§ Task brief:
The answer must be a single number: how many lines of the records below contain "title".
= Beginning of Section =
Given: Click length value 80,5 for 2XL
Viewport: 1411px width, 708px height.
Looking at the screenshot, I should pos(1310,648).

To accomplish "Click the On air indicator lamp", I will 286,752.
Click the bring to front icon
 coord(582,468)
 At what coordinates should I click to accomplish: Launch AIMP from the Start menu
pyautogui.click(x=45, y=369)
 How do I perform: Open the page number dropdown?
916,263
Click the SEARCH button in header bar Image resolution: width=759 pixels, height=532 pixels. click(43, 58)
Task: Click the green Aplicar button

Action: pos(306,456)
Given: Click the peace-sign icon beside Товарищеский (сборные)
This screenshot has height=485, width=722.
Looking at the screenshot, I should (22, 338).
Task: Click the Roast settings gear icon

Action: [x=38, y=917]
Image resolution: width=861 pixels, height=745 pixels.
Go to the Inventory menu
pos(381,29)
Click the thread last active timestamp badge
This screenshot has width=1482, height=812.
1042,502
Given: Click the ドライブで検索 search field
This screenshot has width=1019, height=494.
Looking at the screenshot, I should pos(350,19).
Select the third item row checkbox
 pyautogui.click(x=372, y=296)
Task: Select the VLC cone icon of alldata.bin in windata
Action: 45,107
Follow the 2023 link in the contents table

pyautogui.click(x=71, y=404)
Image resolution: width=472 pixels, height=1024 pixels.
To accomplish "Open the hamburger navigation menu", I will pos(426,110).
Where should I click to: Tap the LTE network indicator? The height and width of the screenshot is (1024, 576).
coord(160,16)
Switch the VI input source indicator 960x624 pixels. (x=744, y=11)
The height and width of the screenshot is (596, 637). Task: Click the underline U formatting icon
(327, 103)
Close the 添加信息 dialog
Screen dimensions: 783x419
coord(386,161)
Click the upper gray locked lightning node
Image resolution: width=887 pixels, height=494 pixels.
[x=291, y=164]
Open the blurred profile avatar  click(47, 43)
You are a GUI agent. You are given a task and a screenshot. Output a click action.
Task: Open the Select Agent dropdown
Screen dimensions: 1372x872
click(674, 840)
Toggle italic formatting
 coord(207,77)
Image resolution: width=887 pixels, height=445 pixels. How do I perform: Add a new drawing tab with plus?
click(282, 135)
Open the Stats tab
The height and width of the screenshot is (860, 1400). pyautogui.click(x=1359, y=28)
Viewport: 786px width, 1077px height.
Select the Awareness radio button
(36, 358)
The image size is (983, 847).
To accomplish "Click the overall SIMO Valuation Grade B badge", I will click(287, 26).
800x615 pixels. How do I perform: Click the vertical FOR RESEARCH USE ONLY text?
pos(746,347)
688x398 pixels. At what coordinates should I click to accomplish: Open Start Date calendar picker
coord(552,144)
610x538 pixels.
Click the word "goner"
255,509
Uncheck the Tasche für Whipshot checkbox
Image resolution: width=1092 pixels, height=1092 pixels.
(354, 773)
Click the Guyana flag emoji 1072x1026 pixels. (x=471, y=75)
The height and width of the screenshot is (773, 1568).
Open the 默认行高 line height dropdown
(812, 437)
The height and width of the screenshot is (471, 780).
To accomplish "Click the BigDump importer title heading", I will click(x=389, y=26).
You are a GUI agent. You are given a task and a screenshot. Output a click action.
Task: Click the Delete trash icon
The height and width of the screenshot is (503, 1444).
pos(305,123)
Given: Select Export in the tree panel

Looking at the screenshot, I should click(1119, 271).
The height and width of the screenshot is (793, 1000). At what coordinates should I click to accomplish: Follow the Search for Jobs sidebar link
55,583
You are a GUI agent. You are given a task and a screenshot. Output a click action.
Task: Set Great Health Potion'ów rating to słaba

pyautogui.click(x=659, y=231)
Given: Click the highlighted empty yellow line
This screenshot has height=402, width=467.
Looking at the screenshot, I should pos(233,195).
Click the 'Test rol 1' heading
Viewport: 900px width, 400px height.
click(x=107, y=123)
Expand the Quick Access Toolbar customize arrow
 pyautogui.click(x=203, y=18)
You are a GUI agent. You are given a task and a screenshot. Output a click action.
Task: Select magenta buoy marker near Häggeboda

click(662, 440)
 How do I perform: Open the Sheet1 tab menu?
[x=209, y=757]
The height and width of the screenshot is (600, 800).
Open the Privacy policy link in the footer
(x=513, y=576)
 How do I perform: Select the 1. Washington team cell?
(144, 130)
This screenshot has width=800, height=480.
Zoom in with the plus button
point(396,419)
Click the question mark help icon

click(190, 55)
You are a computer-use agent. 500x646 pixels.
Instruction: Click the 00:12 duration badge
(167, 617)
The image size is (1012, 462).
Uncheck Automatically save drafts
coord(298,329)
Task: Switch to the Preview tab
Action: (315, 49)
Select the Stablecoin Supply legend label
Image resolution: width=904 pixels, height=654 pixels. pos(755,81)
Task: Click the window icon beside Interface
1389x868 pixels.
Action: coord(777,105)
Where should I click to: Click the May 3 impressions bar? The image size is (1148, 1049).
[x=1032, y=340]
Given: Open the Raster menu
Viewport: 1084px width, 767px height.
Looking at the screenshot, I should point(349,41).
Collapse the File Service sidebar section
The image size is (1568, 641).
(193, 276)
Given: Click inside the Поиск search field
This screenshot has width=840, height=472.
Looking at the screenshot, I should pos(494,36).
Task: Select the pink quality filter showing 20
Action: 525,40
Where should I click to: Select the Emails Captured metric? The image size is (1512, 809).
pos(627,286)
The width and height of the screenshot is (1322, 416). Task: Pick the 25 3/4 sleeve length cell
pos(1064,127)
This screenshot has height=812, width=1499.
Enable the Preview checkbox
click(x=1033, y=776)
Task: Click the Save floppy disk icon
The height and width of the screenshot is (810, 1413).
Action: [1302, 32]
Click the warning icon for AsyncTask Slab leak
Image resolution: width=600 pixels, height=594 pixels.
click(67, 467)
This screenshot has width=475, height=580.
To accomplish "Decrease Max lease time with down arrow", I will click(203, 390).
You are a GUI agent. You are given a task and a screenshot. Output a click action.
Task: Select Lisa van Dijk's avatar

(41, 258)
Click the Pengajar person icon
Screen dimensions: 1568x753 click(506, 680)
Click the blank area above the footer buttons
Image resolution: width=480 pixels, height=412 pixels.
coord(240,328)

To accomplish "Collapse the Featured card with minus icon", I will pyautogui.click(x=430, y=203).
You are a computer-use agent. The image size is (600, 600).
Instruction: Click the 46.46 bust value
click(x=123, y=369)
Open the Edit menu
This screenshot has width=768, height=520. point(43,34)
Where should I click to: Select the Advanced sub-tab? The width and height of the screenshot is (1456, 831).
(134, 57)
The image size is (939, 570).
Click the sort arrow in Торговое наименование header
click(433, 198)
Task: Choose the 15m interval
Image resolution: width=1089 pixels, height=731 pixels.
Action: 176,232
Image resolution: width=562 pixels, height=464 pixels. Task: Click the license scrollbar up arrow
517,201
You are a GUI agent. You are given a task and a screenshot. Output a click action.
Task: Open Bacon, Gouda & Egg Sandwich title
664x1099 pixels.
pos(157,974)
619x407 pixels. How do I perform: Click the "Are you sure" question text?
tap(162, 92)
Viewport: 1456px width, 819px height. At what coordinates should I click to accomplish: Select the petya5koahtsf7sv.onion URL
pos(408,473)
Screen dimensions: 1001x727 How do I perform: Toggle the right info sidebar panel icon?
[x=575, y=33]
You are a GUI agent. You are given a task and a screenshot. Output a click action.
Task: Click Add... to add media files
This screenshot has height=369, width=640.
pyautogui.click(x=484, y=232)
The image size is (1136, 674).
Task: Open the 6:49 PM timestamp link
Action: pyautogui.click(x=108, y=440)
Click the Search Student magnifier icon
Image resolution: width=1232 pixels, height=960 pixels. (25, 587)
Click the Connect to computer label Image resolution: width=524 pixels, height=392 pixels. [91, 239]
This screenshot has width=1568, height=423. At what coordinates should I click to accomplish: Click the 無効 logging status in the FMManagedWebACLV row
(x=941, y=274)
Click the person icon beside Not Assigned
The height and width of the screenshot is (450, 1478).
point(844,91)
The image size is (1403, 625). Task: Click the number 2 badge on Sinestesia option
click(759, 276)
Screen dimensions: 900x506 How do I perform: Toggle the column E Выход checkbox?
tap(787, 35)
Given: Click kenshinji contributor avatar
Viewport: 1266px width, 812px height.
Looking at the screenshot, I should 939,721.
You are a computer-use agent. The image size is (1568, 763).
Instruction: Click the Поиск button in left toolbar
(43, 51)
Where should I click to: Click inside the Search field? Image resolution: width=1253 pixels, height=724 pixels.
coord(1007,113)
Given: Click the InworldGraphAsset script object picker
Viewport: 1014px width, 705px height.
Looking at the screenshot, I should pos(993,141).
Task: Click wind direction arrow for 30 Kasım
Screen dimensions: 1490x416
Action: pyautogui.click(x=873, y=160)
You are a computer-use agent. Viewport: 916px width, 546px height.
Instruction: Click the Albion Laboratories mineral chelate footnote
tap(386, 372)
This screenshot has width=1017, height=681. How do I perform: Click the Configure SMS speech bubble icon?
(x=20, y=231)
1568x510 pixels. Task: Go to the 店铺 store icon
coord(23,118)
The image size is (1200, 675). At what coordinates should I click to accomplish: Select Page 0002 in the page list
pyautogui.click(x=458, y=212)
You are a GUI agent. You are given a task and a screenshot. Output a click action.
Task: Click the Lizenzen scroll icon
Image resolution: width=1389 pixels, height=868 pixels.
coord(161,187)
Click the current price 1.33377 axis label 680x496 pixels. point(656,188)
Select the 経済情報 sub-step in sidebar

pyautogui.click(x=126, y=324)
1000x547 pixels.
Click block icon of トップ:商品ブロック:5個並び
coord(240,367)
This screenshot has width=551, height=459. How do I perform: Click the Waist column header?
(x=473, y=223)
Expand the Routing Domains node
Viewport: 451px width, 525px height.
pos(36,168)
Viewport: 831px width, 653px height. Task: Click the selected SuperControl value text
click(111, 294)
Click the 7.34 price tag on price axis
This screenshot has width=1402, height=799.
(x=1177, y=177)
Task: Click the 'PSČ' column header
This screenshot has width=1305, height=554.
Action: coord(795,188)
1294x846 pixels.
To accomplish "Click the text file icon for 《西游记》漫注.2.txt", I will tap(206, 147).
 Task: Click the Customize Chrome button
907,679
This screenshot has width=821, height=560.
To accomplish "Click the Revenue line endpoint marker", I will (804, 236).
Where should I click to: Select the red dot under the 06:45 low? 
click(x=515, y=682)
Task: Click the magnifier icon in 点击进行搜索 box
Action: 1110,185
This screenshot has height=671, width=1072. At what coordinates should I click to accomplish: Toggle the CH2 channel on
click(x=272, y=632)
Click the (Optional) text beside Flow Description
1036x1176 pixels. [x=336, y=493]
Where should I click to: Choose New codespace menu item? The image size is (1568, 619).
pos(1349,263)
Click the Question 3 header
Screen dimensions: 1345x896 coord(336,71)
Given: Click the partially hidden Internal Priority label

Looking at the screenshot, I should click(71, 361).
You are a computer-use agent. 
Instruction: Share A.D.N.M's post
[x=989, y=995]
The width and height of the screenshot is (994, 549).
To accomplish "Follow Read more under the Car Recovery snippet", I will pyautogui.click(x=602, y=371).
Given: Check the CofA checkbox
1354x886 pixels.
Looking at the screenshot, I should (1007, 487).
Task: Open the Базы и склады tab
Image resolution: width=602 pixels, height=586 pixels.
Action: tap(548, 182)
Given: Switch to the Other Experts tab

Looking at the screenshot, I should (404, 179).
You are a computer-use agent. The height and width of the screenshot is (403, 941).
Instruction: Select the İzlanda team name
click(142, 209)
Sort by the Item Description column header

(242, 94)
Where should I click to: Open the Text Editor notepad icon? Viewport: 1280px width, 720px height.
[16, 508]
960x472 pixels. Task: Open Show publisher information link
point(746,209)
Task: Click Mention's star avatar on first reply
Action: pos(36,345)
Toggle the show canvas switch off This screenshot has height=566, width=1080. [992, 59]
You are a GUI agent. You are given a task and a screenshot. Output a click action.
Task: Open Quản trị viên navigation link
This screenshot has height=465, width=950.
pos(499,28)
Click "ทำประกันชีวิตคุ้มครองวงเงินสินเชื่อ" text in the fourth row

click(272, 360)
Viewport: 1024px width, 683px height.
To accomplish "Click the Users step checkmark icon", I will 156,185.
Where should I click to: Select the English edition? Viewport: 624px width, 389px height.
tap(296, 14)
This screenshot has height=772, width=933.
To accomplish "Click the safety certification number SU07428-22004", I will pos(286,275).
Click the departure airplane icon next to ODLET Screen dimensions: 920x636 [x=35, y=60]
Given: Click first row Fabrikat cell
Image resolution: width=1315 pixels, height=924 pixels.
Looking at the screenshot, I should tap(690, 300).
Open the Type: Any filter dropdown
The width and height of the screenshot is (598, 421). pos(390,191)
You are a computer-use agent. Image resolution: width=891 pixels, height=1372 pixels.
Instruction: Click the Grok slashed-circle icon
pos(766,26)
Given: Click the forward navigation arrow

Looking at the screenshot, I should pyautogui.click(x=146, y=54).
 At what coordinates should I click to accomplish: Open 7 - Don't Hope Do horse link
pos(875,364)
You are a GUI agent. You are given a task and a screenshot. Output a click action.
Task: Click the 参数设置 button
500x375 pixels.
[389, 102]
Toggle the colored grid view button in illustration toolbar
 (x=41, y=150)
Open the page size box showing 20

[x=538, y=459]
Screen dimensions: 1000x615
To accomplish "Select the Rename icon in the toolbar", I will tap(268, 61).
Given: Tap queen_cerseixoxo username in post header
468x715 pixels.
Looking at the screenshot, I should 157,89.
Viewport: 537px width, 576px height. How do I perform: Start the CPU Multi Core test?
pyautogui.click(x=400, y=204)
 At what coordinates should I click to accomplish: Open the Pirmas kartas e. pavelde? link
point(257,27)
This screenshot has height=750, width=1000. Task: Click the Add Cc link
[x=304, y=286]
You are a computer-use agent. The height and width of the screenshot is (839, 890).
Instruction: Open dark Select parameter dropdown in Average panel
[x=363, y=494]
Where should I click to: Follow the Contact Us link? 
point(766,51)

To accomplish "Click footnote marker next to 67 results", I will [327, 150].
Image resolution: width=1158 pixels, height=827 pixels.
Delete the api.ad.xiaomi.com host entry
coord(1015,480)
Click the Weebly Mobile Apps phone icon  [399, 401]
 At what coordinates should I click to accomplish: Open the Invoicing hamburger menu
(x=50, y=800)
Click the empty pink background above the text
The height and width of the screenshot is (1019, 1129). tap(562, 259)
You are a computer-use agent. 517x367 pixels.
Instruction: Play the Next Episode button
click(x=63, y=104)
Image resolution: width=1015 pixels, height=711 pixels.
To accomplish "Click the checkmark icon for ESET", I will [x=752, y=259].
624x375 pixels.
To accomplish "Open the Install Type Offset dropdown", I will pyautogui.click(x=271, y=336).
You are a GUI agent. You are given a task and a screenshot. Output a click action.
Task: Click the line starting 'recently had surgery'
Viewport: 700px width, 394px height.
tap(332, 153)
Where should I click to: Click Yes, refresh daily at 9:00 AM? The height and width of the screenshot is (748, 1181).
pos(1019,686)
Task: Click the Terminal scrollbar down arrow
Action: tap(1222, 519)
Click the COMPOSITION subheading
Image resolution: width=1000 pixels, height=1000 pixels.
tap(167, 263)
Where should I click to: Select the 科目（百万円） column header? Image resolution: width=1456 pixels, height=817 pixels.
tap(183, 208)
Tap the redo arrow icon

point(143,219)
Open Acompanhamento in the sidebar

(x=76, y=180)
= End of Section =
§ Solution:
2